* [Problem to work on]
Update the items that begin at the line containing "Given: Click the Default brand cell" and end after the line containing "This screenshot has height=214, width=350.", replacing "magnifier" with "magnifying glass" and leaving everything else unchanged. Return only those lines.
— start —
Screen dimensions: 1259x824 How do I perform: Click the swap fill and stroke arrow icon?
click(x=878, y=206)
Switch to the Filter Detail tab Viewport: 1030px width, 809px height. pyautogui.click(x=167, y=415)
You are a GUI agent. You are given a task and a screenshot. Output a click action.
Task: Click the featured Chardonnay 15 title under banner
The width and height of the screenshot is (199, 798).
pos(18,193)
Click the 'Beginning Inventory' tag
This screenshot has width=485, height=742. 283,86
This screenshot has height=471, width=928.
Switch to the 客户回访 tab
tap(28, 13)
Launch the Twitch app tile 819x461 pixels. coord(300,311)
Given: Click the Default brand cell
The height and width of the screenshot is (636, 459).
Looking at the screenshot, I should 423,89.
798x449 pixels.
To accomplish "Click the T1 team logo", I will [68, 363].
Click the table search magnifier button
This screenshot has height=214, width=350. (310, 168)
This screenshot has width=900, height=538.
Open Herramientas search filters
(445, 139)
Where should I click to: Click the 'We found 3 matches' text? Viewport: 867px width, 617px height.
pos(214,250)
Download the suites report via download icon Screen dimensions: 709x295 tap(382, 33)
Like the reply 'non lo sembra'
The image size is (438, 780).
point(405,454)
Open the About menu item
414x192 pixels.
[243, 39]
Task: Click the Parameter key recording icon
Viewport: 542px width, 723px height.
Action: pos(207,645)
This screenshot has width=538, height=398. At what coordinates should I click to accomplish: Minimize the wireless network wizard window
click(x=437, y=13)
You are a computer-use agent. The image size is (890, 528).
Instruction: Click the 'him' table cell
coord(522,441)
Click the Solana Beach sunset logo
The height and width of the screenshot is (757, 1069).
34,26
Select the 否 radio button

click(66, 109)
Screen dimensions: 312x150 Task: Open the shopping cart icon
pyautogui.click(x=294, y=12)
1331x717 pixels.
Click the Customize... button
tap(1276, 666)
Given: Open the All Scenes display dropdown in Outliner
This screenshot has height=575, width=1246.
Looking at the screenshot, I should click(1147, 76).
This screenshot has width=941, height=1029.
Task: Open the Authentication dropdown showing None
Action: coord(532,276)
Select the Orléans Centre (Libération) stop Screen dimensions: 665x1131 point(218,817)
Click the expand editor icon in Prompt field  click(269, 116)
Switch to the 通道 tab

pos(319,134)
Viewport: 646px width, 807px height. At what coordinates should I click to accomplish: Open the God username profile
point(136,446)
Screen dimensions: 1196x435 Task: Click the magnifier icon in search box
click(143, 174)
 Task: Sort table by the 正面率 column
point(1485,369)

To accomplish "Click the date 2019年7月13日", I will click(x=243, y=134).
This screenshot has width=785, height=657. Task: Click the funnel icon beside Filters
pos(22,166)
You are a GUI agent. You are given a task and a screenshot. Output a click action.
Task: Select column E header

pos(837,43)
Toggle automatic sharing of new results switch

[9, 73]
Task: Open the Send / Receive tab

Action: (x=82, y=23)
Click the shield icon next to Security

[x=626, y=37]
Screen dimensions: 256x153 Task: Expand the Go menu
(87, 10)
— end —
* [Written solution]
Given: Click the Default brand cell
The height and width of the screenshot is (636, 459).
Looking at the screenshot, I should 423,89.
798x449 pixels.
To accomplish "Click the T1 team logo", I will [68, 363].
Click the table search magnifying glass button
This screenshot has height=214, width=350. (310, 168)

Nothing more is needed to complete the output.